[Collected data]

=======

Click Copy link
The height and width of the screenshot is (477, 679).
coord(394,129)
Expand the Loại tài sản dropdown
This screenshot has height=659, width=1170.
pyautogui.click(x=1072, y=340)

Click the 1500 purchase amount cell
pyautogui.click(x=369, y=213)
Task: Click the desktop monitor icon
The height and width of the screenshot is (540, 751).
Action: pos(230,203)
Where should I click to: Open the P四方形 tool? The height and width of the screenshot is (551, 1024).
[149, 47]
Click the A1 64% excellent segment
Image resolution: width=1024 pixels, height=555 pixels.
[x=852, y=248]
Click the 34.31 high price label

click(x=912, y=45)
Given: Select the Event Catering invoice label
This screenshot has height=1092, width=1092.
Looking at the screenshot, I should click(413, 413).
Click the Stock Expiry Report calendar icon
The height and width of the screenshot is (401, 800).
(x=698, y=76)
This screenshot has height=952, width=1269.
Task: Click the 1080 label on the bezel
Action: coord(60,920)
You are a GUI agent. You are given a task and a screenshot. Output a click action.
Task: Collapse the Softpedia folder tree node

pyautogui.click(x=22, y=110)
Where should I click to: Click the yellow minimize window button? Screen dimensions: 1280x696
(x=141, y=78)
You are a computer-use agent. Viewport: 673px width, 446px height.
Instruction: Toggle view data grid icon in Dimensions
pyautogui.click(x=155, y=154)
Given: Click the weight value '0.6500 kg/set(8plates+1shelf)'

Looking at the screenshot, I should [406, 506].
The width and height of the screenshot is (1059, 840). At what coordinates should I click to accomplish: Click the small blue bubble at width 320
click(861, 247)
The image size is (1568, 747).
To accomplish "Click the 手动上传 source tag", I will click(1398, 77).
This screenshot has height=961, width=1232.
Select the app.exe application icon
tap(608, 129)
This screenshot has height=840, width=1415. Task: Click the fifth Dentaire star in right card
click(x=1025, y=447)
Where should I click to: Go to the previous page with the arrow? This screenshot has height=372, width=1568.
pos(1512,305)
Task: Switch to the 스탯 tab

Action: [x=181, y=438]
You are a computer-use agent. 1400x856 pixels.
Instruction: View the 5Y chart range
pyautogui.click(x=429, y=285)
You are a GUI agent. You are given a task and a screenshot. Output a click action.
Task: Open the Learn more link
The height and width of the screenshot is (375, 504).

=======

* What you will do: With every line intact, print the records above again.

* Result below:
Click Copy link
The height and width of the screenshot is (477, 679).
coord(394,129)
Expand the Loại tài sản dropdown
This screenshot has height=659, width=1170.
pyautogui.click(x=1072, y=340)

Click the 1500 purchase amount cell
pyautogui.click(x=369, y=213)
Task: Click the desktop monitor icon
The height and width of the screenshot is (540, 751).
Action: pos(230,203)
Where should I click to: Open the P四方形 tool? The height and width of the screenshot is (551, 1024).
[149, 47]
Click the A1 64% excellent segment
Image resolution: width=1024 pixels, height=555 pixels.
[x=852, y=248]
Click the 34.31 high price label

click(x=912, y=45)
Given: Select the Event Catering invoice label
This screenshot has height=1092, width=1092.
Looking at the screenshot, I should click(413, 413).
Click the Stock Expiry Report calendar icon
The height and width of the screenshot is (401, 800).
(x=698, y=76)
This screenshot has height=952, width=1269.
Task: Click the 1080 label on the bezel
Action: coord(60,920)
You are a GUI agent. You are given a task and a screenshot. Output a click action.
Task: Collapse the Softpedia folder tree node

pyautogui.click(x=22, y=110)
Where should I click to: Click the yellow minimize window button? Screen dimensions: 1280x696
(x=141, y=78)
You are a computer-use agent. Viewport: 673px width, 446px height.
Instruction: Toggle view data grid icon in Dimensions
pyautogui.click(x=155, y=154)
Given: Click the weight value '0.6500 kg/set(8plates+1shelf)'

Looking at the screenshot, I should [406, 506].
The width and height of the screenshot is (1059, 840). At what coordinates should I click to accomplish: Click the small blue bubble at width 320
click(861, 247)
The image size is (1568, 747).
To accomplish "Click the 手动上传 source tag", I will click(1398, 77).
This screenshot has height=961, width=1232.
Select the app.exe application icon
tap(608, 129)
This screenshot has height=840, width=1415. Task: Click the fifth Dentaire star in right card
click(x=1025, y=447)
Where should I click to: Go to the previous page with the arrow? This screenshot has height=372, width=1568.
pos(1512,305)
Task: Switch to the 스탯 tab

Action: [x=181, y=438]
You are a computer-use agent. 1400x856 pixels.
Instruction: View the 5Y chart range
pyautogui.click(x=429, y=285)
You are a GUI agent. You are given a task and a screenshot. Output a click action.
Task: Open the Learn more link
The height and width of the screenshot is (375, 504).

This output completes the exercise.